Whiskey in the Jar: quando foras da lei viram heróis lendários

Nesse primeiro ano de escritos no Canal, (sim, já faz um ano!) muitos textos envolvendo sociologia do direito penal, criminologia além de nossa coluna Crime, Arte e Literatura, onde discutimos a visão da arte e da vida, do direito penal e da cultura, foram escritos com muito esmero e vontade.

Para esse início de segundo ano de escritos aqui nesse espaço de estudos, reflexão e conhecimento que é o Canal Ciências Criminais, pensei em algo diferente, mas que nos remete à história de quando foras da lei viram heróis lendários.

Esses contos, muitas vezes, acompanham o desenvolver da história e ficam registrados na tradição de comunidades, povos e até mesmo, incorporados pela religião predominante.

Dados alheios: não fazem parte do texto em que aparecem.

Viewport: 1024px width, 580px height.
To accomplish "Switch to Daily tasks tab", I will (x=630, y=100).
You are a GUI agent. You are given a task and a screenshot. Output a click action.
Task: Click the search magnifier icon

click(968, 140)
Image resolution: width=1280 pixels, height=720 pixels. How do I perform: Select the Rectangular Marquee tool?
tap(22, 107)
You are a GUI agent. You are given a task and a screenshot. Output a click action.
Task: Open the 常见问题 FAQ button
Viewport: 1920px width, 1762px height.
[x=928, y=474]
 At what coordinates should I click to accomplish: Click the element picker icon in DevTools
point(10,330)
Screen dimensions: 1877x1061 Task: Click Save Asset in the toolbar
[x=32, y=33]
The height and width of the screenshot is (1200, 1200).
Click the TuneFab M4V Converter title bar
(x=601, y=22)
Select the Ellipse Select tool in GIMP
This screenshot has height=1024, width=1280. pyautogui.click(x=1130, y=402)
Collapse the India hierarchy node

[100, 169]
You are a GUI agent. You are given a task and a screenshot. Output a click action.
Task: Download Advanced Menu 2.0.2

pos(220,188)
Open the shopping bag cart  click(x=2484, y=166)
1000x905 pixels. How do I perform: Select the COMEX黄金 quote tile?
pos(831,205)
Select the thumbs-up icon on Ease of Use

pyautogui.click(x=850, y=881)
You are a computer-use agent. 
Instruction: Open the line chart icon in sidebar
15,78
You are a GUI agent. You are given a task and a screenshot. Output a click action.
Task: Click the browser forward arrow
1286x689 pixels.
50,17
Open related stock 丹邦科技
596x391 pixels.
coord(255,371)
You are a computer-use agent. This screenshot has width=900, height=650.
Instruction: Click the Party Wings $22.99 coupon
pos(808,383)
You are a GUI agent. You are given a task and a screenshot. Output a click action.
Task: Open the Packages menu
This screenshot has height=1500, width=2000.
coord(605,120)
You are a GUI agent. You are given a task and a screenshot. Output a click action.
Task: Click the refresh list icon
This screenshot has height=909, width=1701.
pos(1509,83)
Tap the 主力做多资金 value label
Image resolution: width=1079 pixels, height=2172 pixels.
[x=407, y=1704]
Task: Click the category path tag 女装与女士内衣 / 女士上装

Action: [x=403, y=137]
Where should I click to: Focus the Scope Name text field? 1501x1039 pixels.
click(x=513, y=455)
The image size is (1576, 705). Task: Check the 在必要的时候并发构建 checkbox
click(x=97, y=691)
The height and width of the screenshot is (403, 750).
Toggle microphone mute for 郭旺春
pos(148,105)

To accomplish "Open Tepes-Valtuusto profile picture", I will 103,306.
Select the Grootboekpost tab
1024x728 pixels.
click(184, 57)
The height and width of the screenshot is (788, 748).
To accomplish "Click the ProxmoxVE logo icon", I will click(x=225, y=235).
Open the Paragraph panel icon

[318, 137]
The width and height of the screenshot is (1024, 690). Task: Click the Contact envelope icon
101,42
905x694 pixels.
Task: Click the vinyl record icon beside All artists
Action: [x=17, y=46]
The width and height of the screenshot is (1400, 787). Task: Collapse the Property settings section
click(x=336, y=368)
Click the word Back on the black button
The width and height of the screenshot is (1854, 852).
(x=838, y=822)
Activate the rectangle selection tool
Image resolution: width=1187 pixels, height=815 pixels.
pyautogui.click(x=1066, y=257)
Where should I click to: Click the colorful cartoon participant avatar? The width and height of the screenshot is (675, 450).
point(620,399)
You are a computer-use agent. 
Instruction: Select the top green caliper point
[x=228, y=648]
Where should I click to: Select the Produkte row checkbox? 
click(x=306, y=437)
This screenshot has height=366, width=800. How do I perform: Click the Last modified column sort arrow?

Devo começar com uma lenda que todos já devem ter ouvido sendo cantada por bandas de sucesso como Metallica e Thin Lizzy: Whiskey in the Jar.

Sim, o rock n´roll é uma das minhas grandes paixões e muitas de suas letras de músicas contribuíram a pesquisar histórias que estão lá aguardando mais algum novo aventureiro a desvendar suas lendas e segredos.

Porém, Whiskey in the Jar vai muito além de uma simples canção do rock. O grupo irlandês Thin Lizzy foi uma das primeiras bandas a interpretar a aventura de um saqueador que, ao avistar um capitão da guarda de nome Farrel guardando o soldo de seu trabalho, resolveu assaltá-lo e levar todo o dinheiro.

Como toda lenda que se preze, origens e datas exatas são desconhecidas, todavia, trechos da canção irlandesa remetem à aventura de Patrick Fleming, um conhecido salteador irlandês que fora executado em 1650.

Entretanto, Alan Lomax, em seu livro escrito em 1960, intitulado “As canções populares da América do Norte” remete a canção em estudo ao século XVII, mais precisamente, na Irlanda.

O fato de uma canção sobre um salteador ou ladrão das estradas ser cantada aos quatro cantos como uma lenda valorizada é o que torna nossa pesquisa interessante, pois o que há de honrado em enaltecer um conhecido bandido?

A resposta somente pode ser fundamentada com uma outra pergunta: Quem define quem é bandido?

Por certo, atos criminosos, e aqui trataremos o crime como ato desviante, são amparados na interpretação do que seja um ato de desvio.

Retirar pertence da posse de outro usando a força ou grave ameaça, ou mesmo, subtraindo-lhe algum objeto de sua retenção sem que o saiba, são atos desviantes e registrados como crime.

No entanto, quanto à lenda em questão, baseia-se no heroísmo concedido ao personagem pelos seus compatriotas ou iguais, que o intitulam protetor de suas vontades, atos enaltecidos por via dos desvios, e porque não também; de seu orgulho.

O protagonista de Whiskey in the Jar é irlandês, do século XVII, quando seu país se encontrava sobre o julgo da coroa britânica, mais precisamente, tendo seus cidadãos “proteção” dos feudos e burgos pertencentes aos nobres ingleses.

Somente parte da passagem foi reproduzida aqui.